Drinking felt like I was padded around the edges, blurred, suspended in quiet. It dulled the ringing on the fringes, that desperate crackling that crept into the edges of my vision. Self-doubt, anxiety, malcontent, emptiness. I felt like I could see the world in ways others couldn’t and I hated it.
Starting college at 17 was an unbridled disaster. More than one person called me “Oops, she blacked out again.” I just wanted to be less lonely. I fell in love at 18. He didn’t love me enough to stay. At 20, I lost my virginity to a friend who raped me, almost unconscious, in a park in the dirt. I left a part of myself buried there under the leaves. I found solace in whiskey. It told me I’d find a rewrite of my own story in the bottom of some bottle. Waking up half-clothed in the front yard, naked on a mattress, face-down on a porch, in my own bed, slick with vomit, I was desperate to keep searching.
My 20s were a blacked-out blur. I built a successful career against the odds, but drinking three bottles of wine and sobbing on the couch every night, passing out and doing it all over again, started to chip away at the shaky foundations I’d shorn up. I totaled my car. I lost friends. I lost belongings. I let myself get used. I used myself. I threw myself into every unsafe situation I could find, just to feel something, to touch something I couldn’t define. It was a compulsion, I hated it, I hated being without it, I hated myself.

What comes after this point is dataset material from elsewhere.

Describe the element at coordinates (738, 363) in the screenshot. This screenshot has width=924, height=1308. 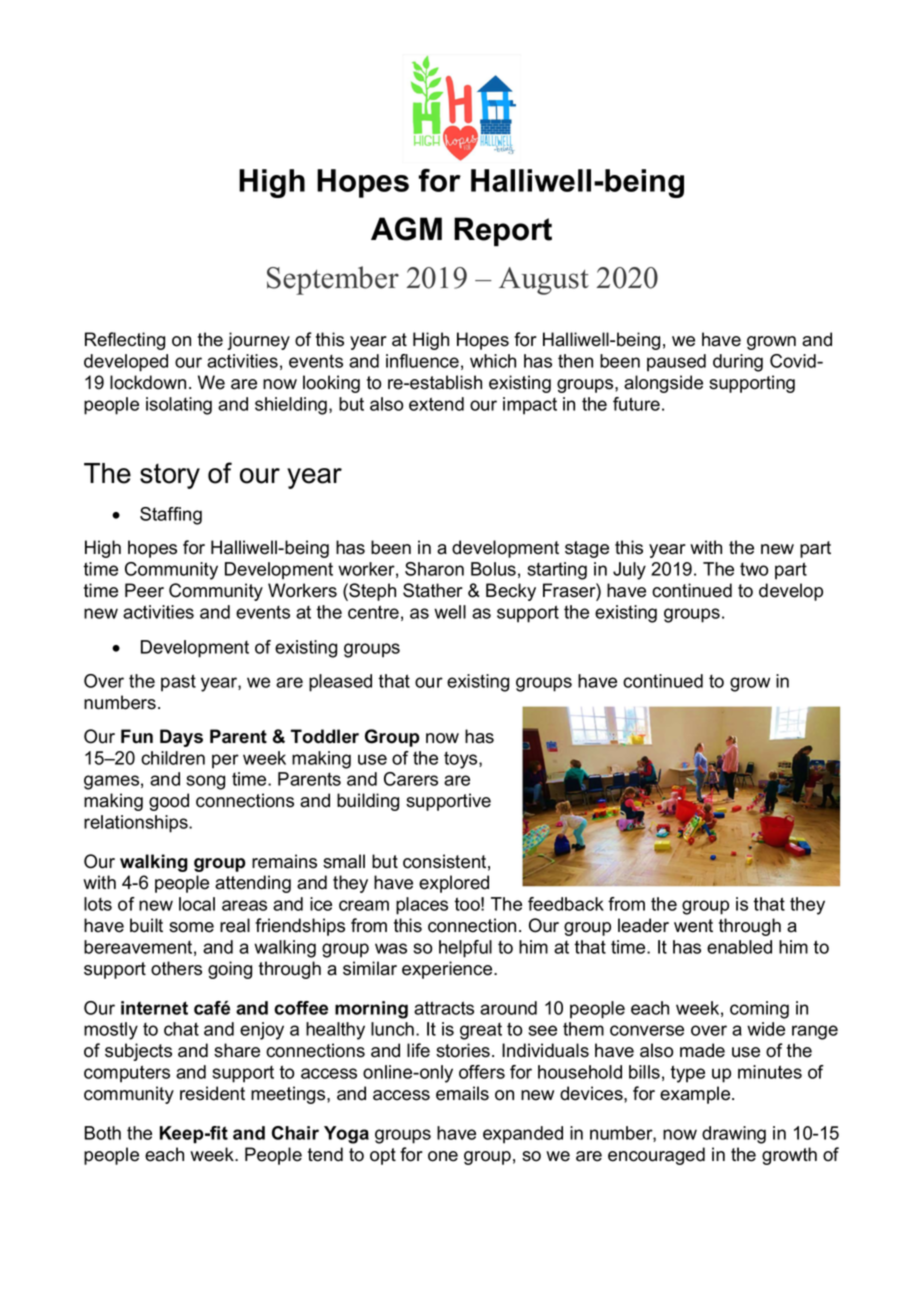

One morning, sometime after my 30th birthday, I felt hungover in a way I never had before. I couldn’t keep anything down. I felt out of body. I felt like I was dying, the real way, my organs folding on themselves and my heart thrumming so loud I could see myself with clear eyes, see a lost child wearing a sad bloated mask, grasping at something in the dark.
I honestly couldn’t tell you the date - I don’t know when I put down the bottle. But I’ve been sober for about 1 year and I can confidently say, now: I drank because I felt that if I drank enough, or in the right context, someone would lift me up and sweep off the ashes of my old life. What I failed to realize is that if I stopped drinking, that someone could be me.
Sobriety has felt like a year-long exhale. I’ve had to look at myself, peeling back the layers of hurt, and hold my own gaze. The crying couch days have had to be crying couch days - no wine. Picking myself up felt slow and unsure and then the slow faded. My body and mind are capable of what they were 17 years ago - at first a trickle, then rushing back. I feel sharp, vital. I feel clean.
When I look at the moon now I feel the longing wash over me like an old friend and embrace the unknowing, and I see the memories of my life, and I feel the future, and I hold it all in one, myself, my soul. And I do still cry, and I’m still a little fat, and I’m odd, and I do see the world differently, but that self is the glorious something I’ve been chasing all along, and her name is Happiness. Some days I think I’m almost close to shaking her hand.